Tehran abandons talks with US over Iraq

By Steve Negus

Published: May 5 2008 20:16 | Last updated: May 5 2008 20:16

Iran on Monday called off talks between Tehran and Washington aimed at improving security in Iraq, describing the dialogue as meaningless.

A statement by the Iranian foreign ministry, in effect, puts on hold any meetings between the two countries, which last year held three rounds of talks in Baghdad, easing a diplomatic freeze dating back almost three ­decades.

Mohammad Ali Hosseini, an Iranian foreign ministry spokesman, said that continuing talks with the US over Iraqi security “makes no sense” so long as the US ­military was attacking residential areas in Sadr City, a neighbourhood in Baghdad that is a stronghold of the Mahdi army, a Shia militia.

“The focus of discussions with the US is Iraq’s security and stability. We are witnessing indiscriminate bombardment of Iraqi residential areas by the US occupying forces,” Mr Hosseini was quoted by Iran’s IRNA press agency as saying.

“Given the current circumstances, holding the next round of talks [with the US] would have no result and makes no sense,” he said.

In a sign of deteriorating relations between Iran and Iraq, an Iraqi official said that security forces had discovered Iranian-made weapons inside Iraq and that Baghdad would investigate how they arrived there.

The statement came two days after an Iraqi delegation returned empty-handed from a visit to Iran.

The officials met Ghassan Soleimani, a general in the Iranian Revolutionary Guard’s elite Quds Force, who has been accused by the US of direct responsibility for channelling support to Iraqi Shia militia splinter groups.

Baghdad appears to be trying to pin down Iranian ­officials on allegations of support for the Shia militias, but Tehran appears unwilling to back away from its steadfast denials.

> Raw records:
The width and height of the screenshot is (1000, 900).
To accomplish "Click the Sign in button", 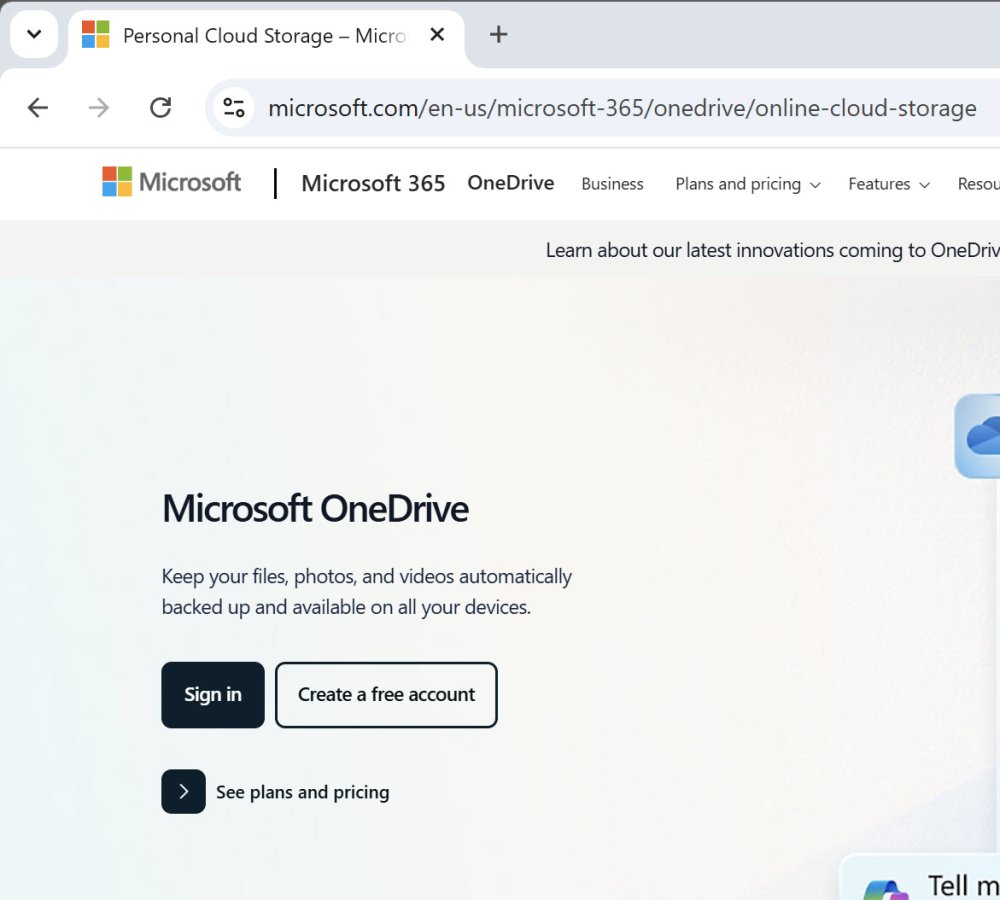I will point(213,695).
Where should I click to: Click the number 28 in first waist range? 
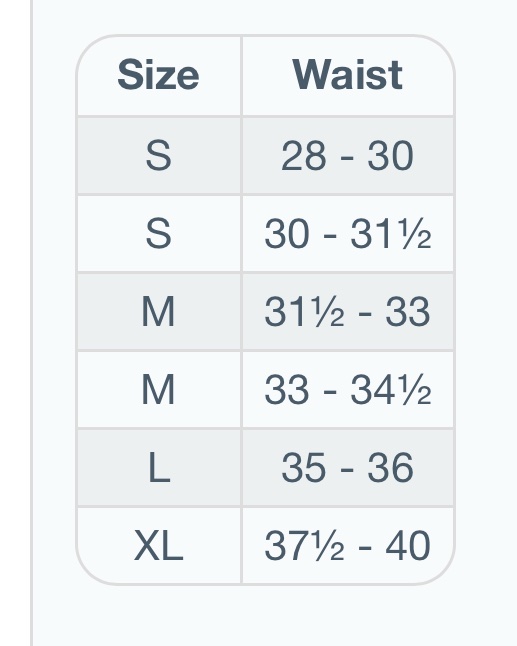click(304, 155)
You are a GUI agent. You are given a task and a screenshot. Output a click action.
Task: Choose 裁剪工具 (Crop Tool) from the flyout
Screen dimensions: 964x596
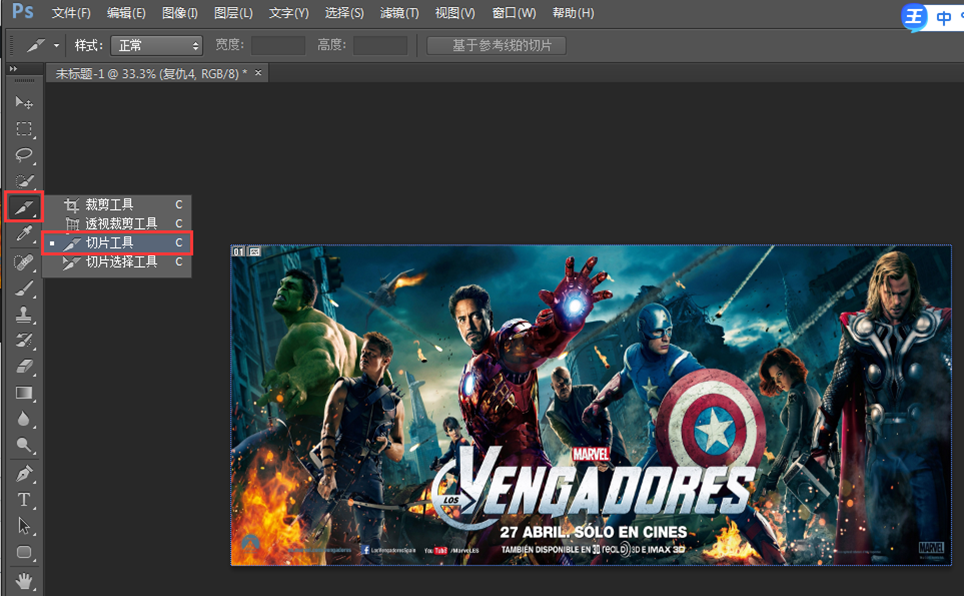(x=109, y=204)
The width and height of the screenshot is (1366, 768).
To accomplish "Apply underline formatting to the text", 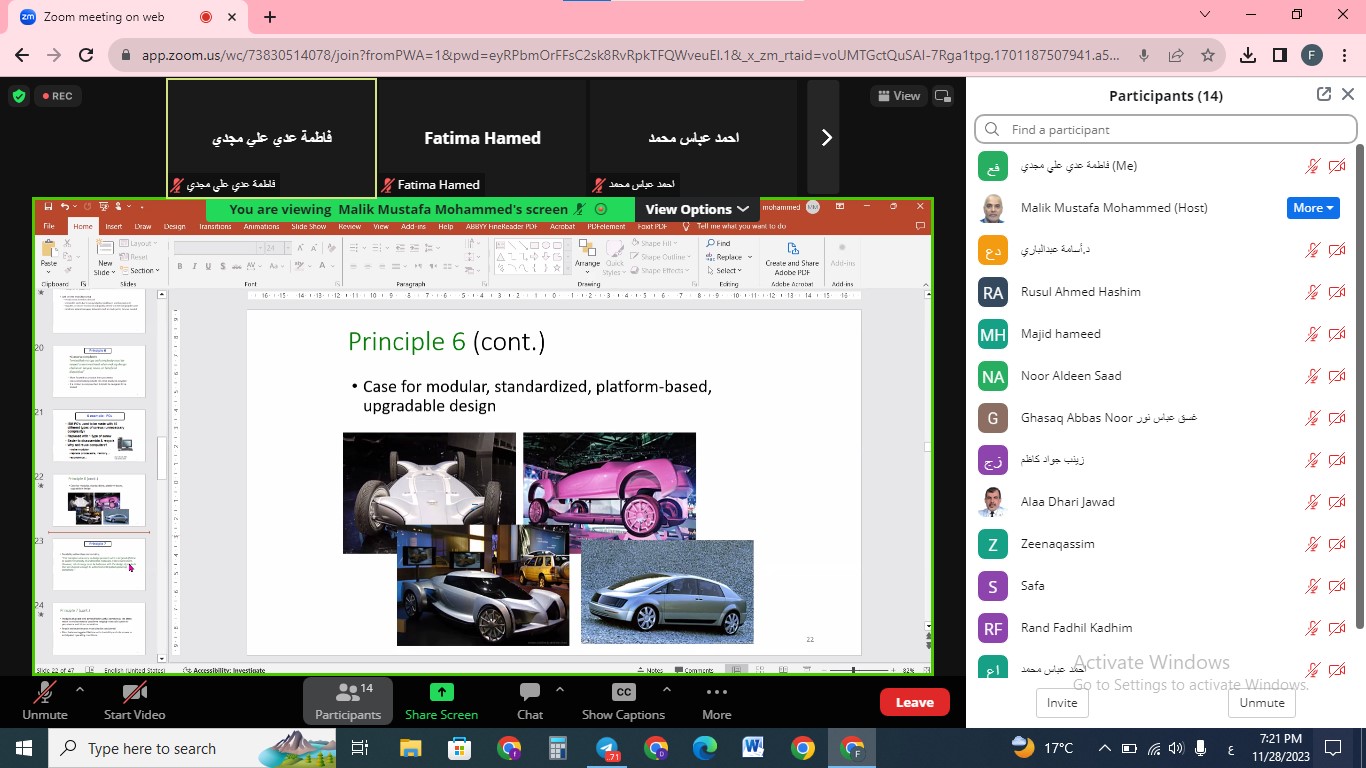I will point(208,266).
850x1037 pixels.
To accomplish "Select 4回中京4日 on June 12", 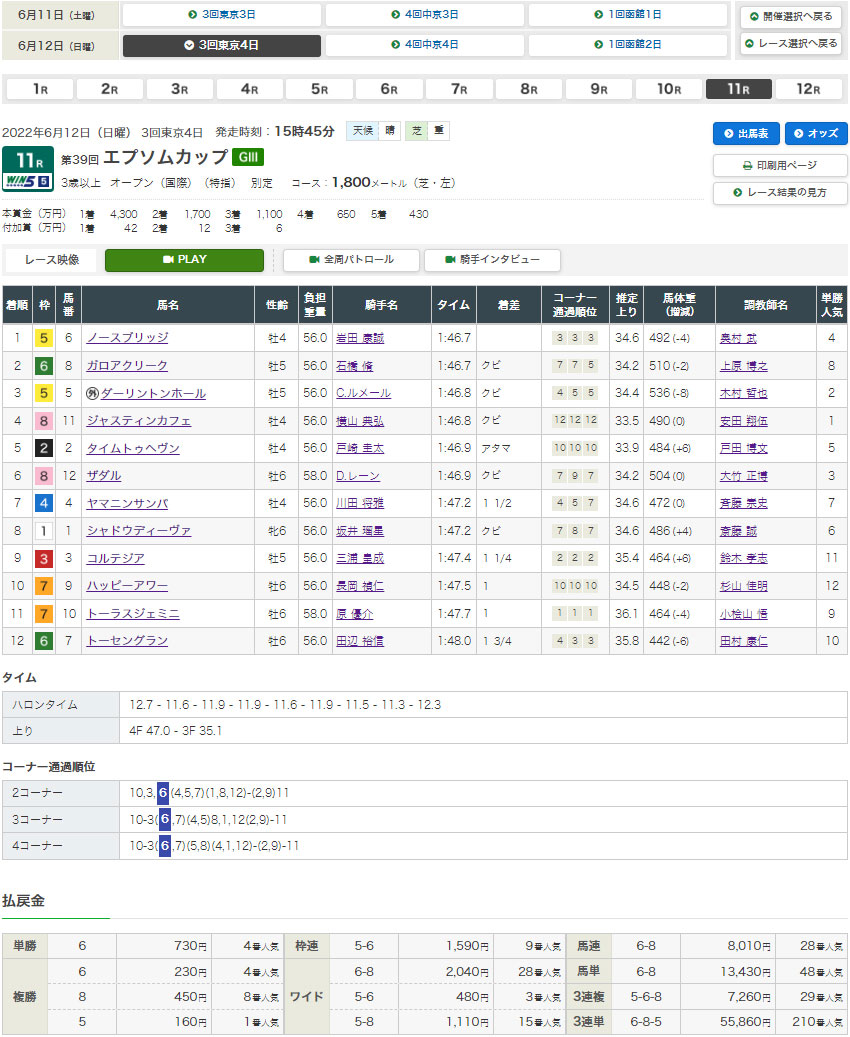I will pyautogui.click(x=425, y=45).
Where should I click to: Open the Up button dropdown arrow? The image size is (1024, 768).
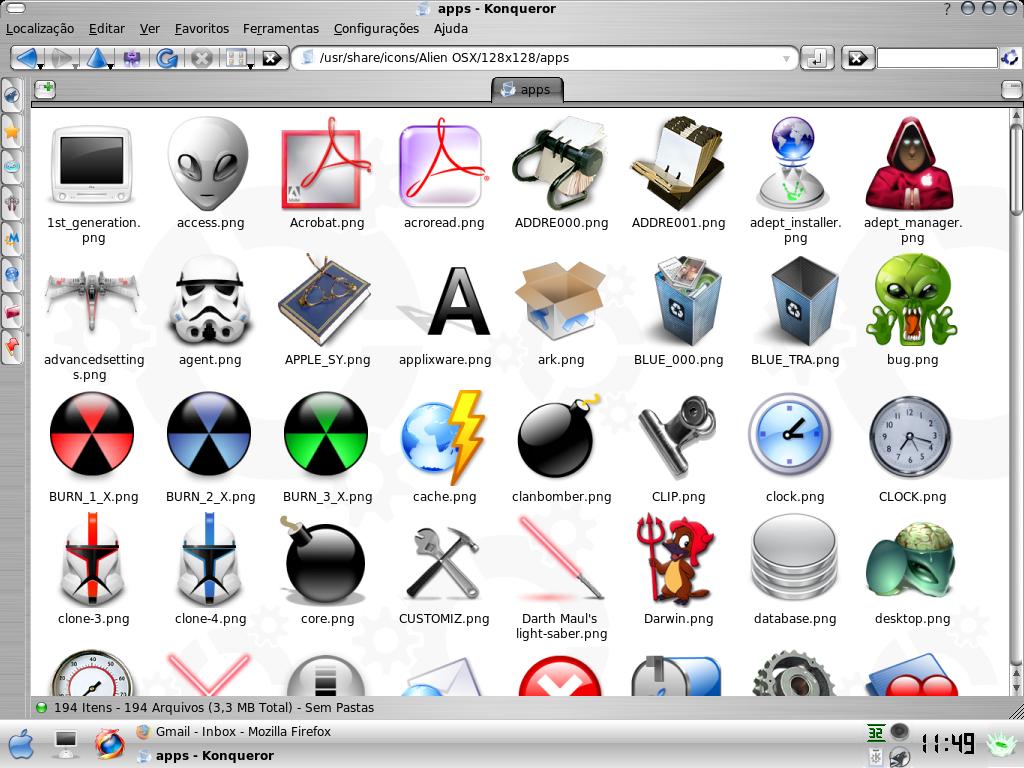110,67
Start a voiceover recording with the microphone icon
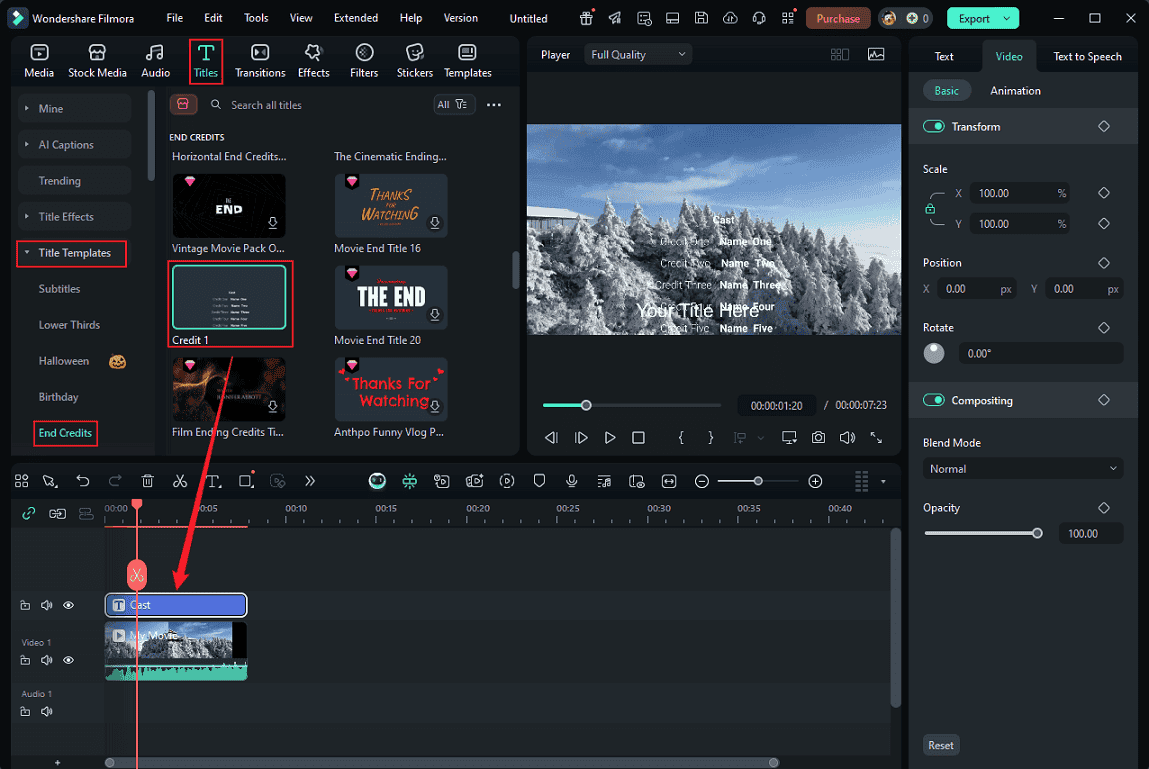Viewport: 1149px width, 769px height. click(571, 481)
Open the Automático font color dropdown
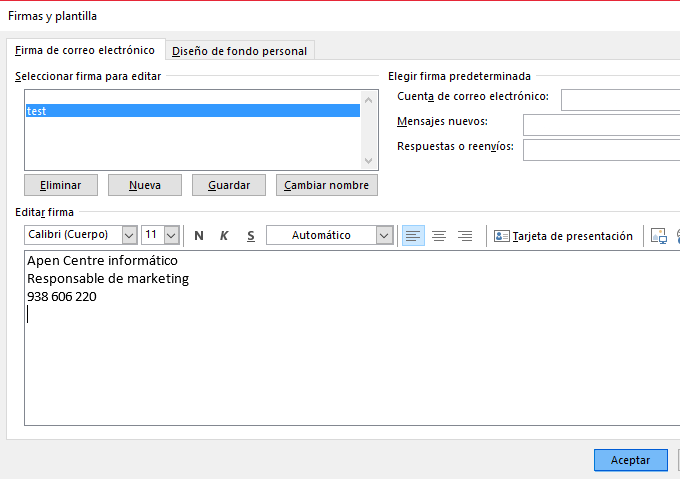The width and height of the screenshot is (680, 479). pos(385,236)
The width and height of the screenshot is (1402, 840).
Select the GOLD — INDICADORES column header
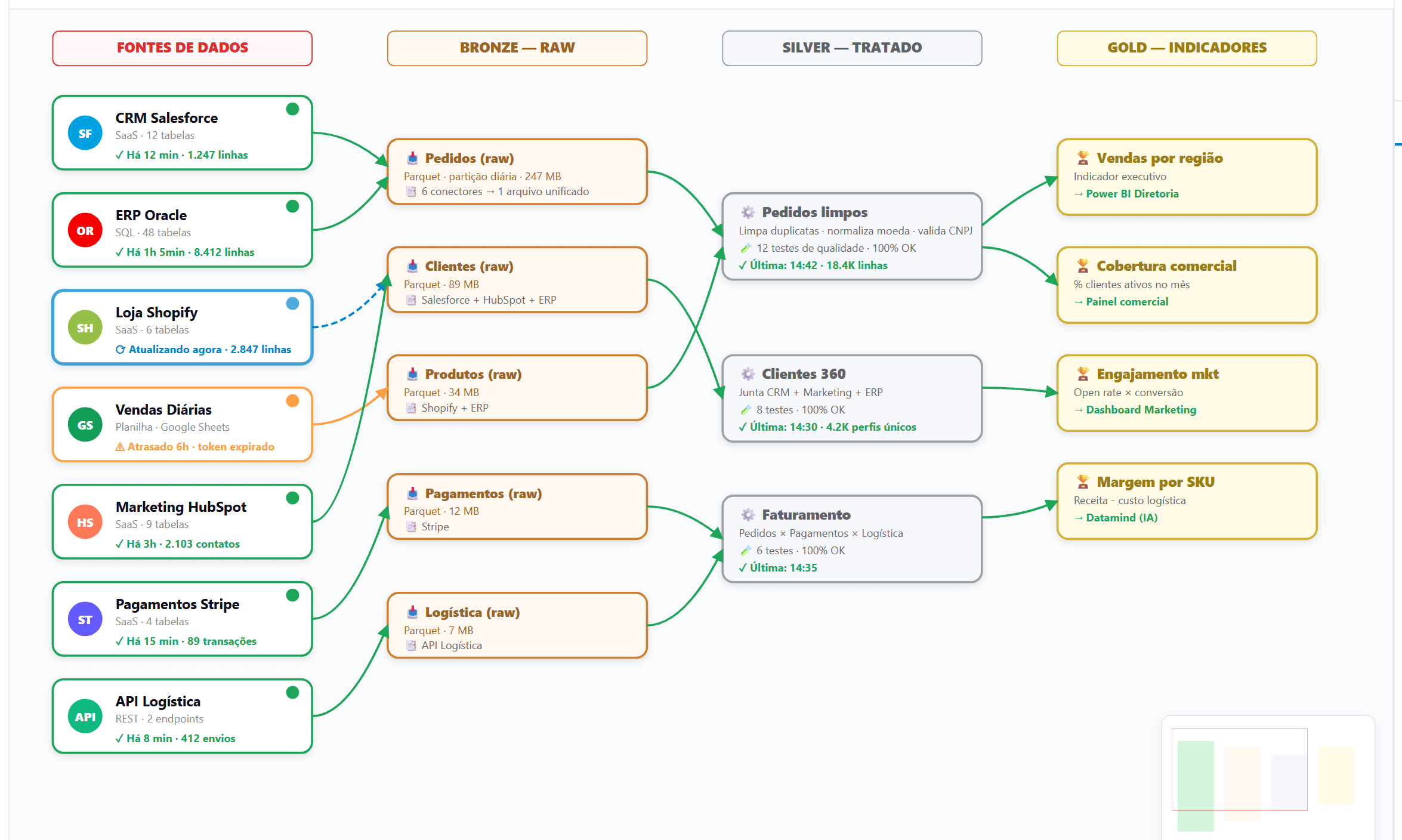1187,48
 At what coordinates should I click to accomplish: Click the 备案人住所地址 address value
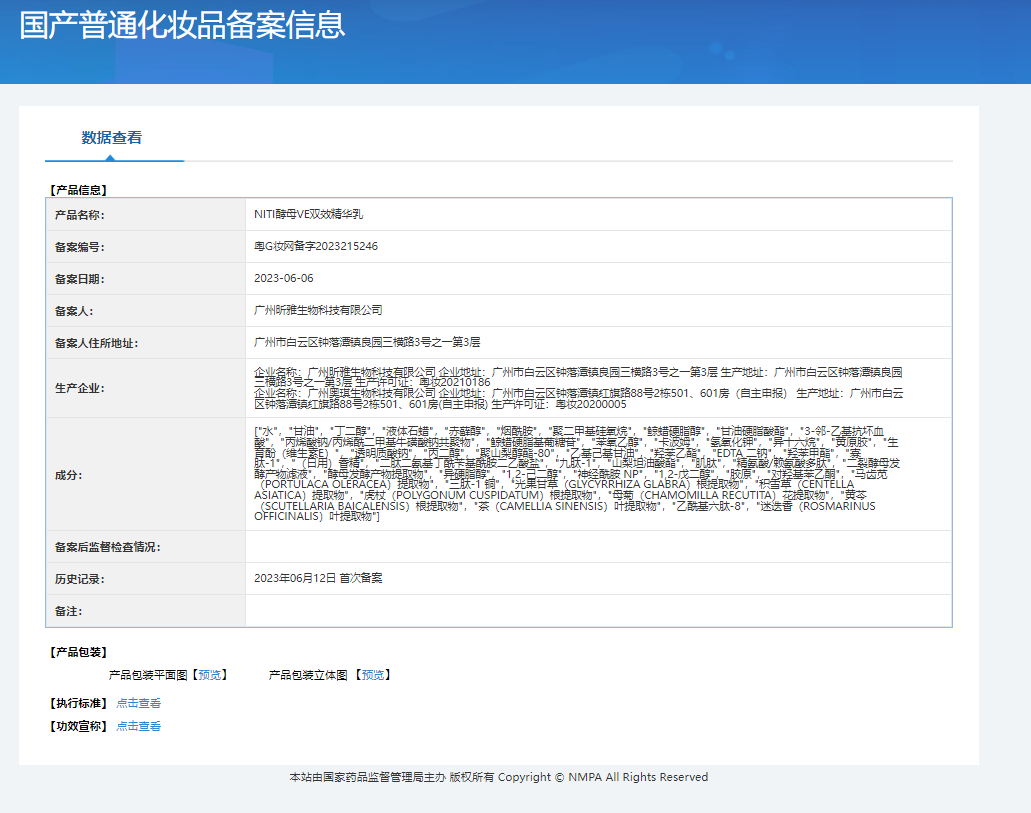coord(367,342)
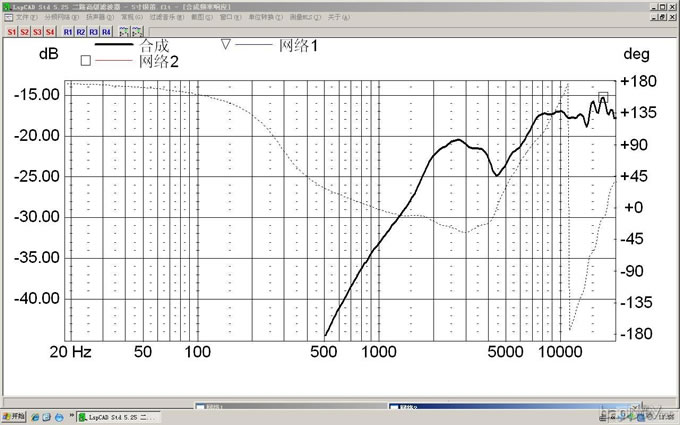Click the R1 toolbar button
The image size is (680, 425).
click(x=67, y=31)
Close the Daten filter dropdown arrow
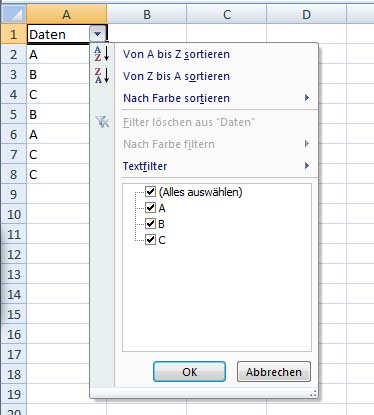374x415 pixels. click(x=98, y=34)
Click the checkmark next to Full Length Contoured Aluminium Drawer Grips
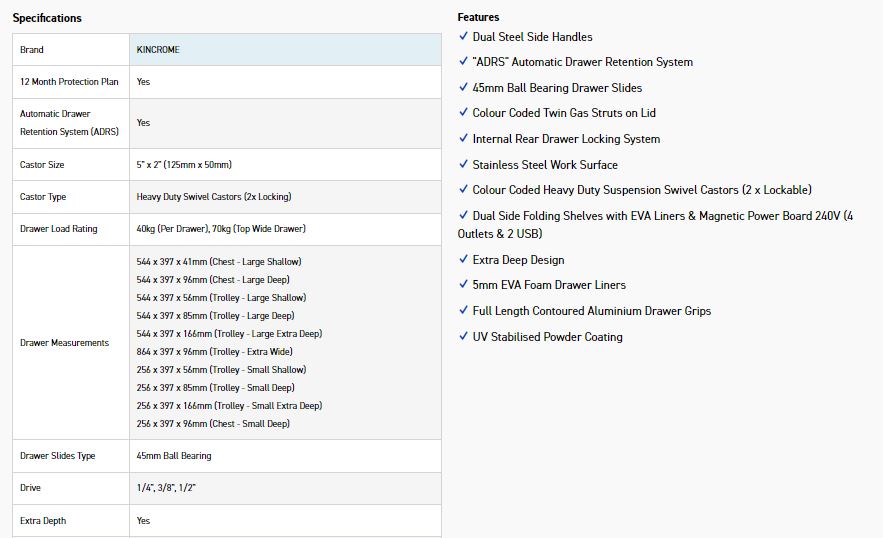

> WRITTEN REQUEST:
Please print the part of the article on Iran calling off talks with the US over Iraq between "Tehran abandons talks" and "almost three ­decades.", inclusive.

> RESPONSE TO THIS TASK:
Tehran abandons talks with US over Iraq

By Steve Negus

Published: May 5 2008 20:16 | Last updated: May 5 2008 20:16

Iran on Monday called off talks between Tehran and Washington aimed at improving security in Iraq, describing the dialogue as meaningless.

A statement by the Iranian foreign ministry, in effect, puts on hold any meetings between the two countries, which last year held three rounds of talks in Baghdad, easing a diplomatic freeze dating back almost three ­decades.